━━━━━ EXCERPTED DATA ━━━━━

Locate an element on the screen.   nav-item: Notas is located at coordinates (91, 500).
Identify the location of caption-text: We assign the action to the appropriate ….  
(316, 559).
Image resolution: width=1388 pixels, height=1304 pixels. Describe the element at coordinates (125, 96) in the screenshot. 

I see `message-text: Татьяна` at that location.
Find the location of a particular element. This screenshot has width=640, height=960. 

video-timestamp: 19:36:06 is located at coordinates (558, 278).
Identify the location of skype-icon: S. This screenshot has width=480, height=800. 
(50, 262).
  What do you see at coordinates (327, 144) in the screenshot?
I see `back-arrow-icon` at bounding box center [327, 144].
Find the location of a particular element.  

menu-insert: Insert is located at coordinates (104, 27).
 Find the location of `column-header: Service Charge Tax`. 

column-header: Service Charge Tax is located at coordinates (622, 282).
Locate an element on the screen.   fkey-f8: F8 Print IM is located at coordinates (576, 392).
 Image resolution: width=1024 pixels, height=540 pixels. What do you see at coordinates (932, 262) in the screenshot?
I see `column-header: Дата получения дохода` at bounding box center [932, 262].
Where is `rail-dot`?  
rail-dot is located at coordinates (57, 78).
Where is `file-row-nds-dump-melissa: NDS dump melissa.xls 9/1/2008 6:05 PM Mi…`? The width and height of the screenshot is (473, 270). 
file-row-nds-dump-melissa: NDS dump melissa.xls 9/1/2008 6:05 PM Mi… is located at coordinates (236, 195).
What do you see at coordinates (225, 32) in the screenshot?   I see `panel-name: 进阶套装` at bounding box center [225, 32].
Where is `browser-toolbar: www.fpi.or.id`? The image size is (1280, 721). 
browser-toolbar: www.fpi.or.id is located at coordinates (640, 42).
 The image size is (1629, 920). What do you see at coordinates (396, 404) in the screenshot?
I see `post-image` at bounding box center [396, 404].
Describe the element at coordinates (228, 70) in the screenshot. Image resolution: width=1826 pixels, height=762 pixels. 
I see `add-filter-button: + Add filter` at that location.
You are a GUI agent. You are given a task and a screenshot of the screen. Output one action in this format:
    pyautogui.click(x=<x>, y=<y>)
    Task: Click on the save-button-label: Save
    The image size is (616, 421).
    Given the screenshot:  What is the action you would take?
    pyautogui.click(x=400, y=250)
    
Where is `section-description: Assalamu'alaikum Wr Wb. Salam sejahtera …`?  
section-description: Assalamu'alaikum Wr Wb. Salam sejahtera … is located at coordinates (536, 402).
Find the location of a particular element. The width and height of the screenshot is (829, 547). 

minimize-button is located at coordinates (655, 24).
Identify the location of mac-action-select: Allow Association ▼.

━━━━━

Rewrite the lines from the one containing "What do you see at coordinates (225, 32)" through the one containing "pyautogui.click(x=400, y=250)", inclusive, putting "Display resolution" in place of "Image resolution" and keeping everything else the same.

RESULT FOR THIS TASK ->
What do you see at coordinates (225, 32) in the screenshot?   I see `panel-name: 进阶套装` at bounding box center [225, 32].
Where is `browser-toolbar: www.fpi.or.id`? The image size is (1280, 721). 
browser-toolbar: www.fpi.or.id is located at coordinates (640, 42).
 The image size is (1629, 920). What do you see at coordinates (396, 404) in the screenshot?
I see `post-image` at bounding box center [396, 404].
Describe the element at coordinates (228, 70) in the screenshot. Display resolution: width=1826 pixels, height=762 pixels. 
I see `add-filter-button: + Add filter` at that location.
You are a GUI agent. You are given a task and a screenshot of the screen. Output one action in this format:
    pyautogui.click(x=<x>, y=<y>)
    Task: Click on the save-button-label: Save
    The image size is (616, 421).
    Given the screenshot:  What is the action you would take?
    pyautogui.click(x=400, y=250)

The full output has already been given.